***** PASSAGE FOR REVIEW
Cell signature analysis in TCGA, Javelin 101 cohort and Checkmate cohort

To obtain total fibroblast and NK cell signatures, we performed pairwise differential expression analyses based on our discovery scRNA-seq dataset. For each target cell type (fibroblasts or NK cells), we compared its transcriptome with those of all other major cell types (including T cells, B cells, macrophages, etc.). Genes that were consistently upregulated in the target cell type across all pairwise comparisons (adjusted P < 0.05 and logFC > 0.5) were retained as candidate signature genes. We then manually filtered for genes with minimal expression in other major cell types based on FeaturePlot results to achieve fibroblast or NK cell signature (Supplementary Data 11). For the fibroblast subsets signatures, we performed similar pairwise differential analyses and the selection of candidate genes among all 16 mesenchymal cell subsets. Due to the potential transitional cell state of CYSLTR2+ fibroblast and ADH1B+ fibroblast, we also incorporated genes co-expressed within various cell subsets of the same lineage as their signature genes. For example, highly expressed genes in both CYSLTR2+ fibroblast and FAP+ fibroblast (or pericyte 2), such as POSTN and THBS2, were included as its candidate signature genes. We further manually screened the genes specific to the mesenchymal cells to obtain final fibroblast subset signatures (Supplementary Data 11).
**********
_DIRECTIONS_
(a) In the cell signature analysis passage, which thresholds did a gene have to meet in every pairwise comparison to be kept as a candidate signature gene?
(b) Write the next part of the cell signature analysis passage, starting after its final sentence.
The records that follow serve no purpose here.
***** PROVIDED DATA
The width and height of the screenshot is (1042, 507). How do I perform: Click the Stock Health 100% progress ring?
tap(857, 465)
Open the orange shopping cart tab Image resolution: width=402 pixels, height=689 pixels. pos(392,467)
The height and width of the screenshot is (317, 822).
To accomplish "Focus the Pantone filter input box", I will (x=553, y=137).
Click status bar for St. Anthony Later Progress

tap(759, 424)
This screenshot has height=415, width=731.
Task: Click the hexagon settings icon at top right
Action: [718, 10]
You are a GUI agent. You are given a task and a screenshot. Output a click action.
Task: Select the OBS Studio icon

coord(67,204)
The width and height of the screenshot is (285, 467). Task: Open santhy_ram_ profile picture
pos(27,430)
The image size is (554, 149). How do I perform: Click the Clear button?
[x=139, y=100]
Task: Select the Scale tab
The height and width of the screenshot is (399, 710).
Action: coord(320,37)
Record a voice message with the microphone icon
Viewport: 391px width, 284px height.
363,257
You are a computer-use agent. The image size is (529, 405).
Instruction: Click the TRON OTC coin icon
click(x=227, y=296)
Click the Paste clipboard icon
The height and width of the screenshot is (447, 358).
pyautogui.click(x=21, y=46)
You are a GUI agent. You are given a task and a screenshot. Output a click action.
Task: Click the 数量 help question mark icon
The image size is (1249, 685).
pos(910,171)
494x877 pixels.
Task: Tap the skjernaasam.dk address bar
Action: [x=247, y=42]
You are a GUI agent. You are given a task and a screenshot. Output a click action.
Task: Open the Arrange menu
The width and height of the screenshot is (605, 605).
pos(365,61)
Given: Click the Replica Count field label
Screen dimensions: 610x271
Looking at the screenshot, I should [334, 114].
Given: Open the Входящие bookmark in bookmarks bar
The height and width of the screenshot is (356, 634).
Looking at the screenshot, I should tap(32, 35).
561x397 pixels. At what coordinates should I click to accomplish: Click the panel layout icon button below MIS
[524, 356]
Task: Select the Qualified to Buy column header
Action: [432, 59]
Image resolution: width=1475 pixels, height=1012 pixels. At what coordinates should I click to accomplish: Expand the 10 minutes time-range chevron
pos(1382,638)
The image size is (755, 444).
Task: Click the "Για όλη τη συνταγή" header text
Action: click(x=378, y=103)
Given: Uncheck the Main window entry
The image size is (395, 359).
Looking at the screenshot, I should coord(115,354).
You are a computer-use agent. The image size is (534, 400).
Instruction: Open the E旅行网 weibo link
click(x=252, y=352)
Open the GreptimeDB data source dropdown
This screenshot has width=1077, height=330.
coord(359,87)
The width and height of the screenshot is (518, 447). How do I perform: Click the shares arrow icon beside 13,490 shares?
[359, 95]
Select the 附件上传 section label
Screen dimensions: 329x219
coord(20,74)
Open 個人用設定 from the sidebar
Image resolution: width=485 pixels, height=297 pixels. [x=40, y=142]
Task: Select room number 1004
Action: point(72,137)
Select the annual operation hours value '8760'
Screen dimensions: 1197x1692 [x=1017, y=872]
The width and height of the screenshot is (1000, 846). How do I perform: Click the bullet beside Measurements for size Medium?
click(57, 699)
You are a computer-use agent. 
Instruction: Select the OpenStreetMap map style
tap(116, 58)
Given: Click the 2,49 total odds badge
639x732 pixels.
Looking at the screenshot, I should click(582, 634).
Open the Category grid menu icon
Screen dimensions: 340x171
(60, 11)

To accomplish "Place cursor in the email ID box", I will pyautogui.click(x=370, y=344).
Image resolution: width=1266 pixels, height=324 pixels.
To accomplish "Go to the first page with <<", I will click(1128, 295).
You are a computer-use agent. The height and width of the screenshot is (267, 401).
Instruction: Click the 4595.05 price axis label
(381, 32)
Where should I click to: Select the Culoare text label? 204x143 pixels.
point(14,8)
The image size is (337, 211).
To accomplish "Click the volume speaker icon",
**********
_RESPONSES PER TASK_
(a) An adjusted P below 0.05 and a logFC above 0.5.

(b)
In TCGA-KIRC dataset, we performed pairwise two-sided Wilcoxon rank-sum test to compare the FAP+ fibroblast signature score across multiple cancer prognostic factors (clinical stage, T stage and pathological grading). The association between FAP+ fibroblast signature score and progression-free survival (PFS) and overall survival (OS) was evaluated via Kaplan-Meier analysis using the survminer and survival R packages. For the signature score of FAP+ fibroblast, patient cohorts were grouped into high and low groups by optimal cutoff values using surv_cutpoint function from survminer. We used the two-sided log-rank test to detect significance of differences in PFS and OS between two groups.

Beta-binomial regression

To evaluate the association between different fibroblast subpopulations and NK cell abundance in RCC, we applied a beta-binomial regression model using the glmmTMB (v1.1.11) R package based on our discovery dataset. In this model, NK cell counts were treated as the number of successes out of total immune cells per sample, and the normalized proportions of five fibroblast subpopulations were included as covariates. This modeling framework accounts for the discrete nature of cell counts and potential overdispersion across samples. Regression coefficients reflected the strength and direction of association between each fibroblast subset and NK cell abundance.

Statistical analysis

All statistical analyses were conducted utilizing R software (version 4.0.5) and Python (version 3.9.12). Detailed descriptions of the statistical tests applied for each specific analysis are delineated in the Fig. legends and the Methods.

Reporting summary

Further information on research design is available in the Nature Portfolio Reporting Summary linked to this article.